▶ _Task description_
Return each entry exactly, so that nothing in the data differs from the original.

======== Material supplied ========

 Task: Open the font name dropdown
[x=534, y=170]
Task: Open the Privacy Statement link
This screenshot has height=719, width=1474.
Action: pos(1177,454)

========

▶ _Solution to the problem_
 Task: Open the font name dropdown
[x=534, y=170]
Task: Open the Privacy Statement link
This screenshot has height=719, width=1474.
Action: pos(1177,454)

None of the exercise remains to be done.